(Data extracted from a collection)
*-*-*
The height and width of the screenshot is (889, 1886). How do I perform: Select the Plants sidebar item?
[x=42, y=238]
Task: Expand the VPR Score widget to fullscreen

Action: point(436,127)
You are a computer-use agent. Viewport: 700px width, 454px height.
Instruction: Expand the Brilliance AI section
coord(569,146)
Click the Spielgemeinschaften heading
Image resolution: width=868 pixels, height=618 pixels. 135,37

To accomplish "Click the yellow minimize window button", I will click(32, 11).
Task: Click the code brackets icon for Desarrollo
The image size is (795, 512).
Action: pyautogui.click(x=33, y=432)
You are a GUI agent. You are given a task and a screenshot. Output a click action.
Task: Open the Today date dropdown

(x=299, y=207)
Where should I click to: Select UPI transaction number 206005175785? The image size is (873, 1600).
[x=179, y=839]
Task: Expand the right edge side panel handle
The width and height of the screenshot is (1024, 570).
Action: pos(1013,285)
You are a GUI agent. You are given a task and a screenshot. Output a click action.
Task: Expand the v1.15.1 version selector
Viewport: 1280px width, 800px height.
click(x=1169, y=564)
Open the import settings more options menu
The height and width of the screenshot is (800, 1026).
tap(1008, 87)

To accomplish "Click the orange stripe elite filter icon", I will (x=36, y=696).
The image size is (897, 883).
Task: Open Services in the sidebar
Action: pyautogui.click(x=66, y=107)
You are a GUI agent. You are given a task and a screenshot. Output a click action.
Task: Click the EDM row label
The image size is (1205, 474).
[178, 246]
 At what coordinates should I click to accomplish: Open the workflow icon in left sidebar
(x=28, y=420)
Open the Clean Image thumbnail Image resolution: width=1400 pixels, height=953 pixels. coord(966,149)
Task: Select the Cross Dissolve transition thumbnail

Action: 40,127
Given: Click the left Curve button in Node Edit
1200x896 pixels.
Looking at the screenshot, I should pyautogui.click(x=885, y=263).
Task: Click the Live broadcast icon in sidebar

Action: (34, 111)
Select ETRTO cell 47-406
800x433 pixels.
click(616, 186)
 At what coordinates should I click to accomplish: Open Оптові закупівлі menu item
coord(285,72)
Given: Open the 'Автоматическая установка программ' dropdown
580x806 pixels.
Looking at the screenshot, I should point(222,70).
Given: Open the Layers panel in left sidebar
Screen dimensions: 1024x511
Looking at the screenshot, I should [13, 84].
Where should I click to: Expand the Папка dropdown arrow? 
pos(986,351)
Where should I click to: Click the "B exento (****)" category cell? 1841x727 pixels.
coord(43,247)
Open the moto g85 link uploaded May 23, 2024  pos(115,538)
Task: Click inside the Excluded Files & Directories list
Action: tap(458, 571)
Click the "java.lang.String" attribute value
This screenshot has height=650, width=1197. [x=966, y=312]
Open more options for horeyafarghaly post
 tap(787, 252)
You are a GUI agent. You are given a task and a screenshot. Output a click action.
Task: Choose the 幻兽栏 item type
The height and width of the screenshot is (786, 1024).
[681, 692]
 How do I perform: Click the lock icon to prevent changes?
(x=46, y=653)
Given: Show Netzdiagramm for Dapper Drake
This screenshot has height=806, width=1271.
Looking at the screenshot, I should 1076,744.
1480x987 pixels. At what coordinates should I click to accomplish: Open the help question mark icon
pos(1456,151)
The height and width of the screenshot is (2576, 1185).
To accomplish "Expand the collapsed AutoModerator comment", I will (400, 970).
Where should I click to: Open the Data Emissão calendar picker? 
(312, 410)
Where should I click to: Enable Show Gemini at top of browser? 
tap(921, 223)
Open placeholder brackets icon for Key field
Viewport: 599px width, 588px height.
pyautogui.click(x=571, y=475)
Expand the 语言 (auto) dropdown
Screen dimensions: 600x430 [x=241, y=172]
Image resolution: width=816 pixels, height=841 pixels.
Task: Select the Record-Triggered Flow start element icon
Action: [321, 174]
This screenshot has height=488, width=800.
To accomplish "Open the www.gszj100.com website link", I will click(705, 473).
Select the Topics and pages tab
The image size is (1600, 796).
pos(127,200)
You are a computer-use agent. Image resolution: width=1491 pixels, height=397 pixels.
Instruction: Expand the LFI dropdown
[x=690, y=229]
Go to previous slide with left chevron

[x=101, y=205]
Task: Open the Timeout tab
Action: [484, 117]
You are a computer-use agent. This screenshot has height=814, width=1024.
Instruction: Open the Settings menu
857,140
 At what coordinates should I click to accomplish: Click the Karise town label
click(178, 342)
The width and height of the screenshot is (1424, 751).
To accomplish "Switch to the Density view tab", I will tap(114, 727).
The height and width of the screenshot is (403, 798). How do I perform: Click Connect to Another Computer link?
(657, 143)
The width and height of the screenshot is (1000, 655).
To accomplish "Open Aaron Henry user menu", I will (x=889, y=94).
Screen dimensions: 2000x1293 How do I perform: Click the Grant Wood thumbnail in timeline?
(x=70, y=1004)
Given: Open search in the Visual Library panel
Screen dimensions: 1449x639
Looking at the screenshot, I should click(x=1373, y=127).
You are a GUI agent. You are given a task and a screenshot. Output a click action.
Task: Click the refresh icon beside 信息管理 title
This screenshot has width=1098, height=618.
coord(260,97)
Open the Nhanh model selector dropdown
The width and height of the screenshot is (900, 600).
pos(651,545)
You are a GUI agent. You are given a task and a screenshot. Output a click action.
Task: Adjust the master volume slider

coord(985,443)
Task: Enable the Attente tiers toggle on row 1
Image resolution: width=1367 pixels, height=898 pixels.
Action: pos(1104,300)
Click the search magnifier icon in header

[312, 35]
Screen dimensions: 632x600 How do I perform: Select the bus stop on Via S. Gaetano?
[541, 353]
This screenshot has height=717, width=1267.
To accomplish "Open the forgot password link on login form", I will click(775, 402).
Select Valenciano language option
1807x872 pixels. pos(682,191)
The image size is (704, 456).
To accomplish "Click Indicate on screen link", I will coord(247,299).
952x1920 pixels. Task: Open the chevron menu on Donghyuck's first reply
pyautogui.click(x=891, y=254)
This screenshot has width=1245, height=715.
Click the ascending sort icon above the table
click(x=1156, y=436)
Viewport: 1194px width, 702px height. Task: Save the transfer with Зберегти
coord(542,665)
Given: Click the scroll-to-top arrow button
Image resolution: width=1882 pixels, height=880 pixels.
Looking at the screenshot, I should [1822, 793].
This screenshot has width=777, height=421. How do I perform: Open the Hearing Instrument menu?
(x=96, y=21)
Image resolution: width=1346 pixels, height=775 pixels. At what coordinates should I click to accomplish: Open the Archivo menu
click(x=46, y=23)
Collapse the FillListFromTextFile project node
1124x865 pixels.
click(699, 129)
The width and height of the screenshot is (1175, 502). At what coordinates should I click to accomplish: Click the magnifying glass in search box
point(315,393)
*-*-*
Exercise description
From the entries above, return exactly the line containing "Click the ascending sort icon above the table", the line containing "Given: Click the scroll-to-top arrow button", and all lines between, and nothing else.

Task solution
Click the ascending sort icon above the table
click(x=1156, y=436)
Viewport: 1194px width, 702px height. Task: Save the transfer with Зберегти
coord(542,665)
Given: Click the scroll-to-top arrow button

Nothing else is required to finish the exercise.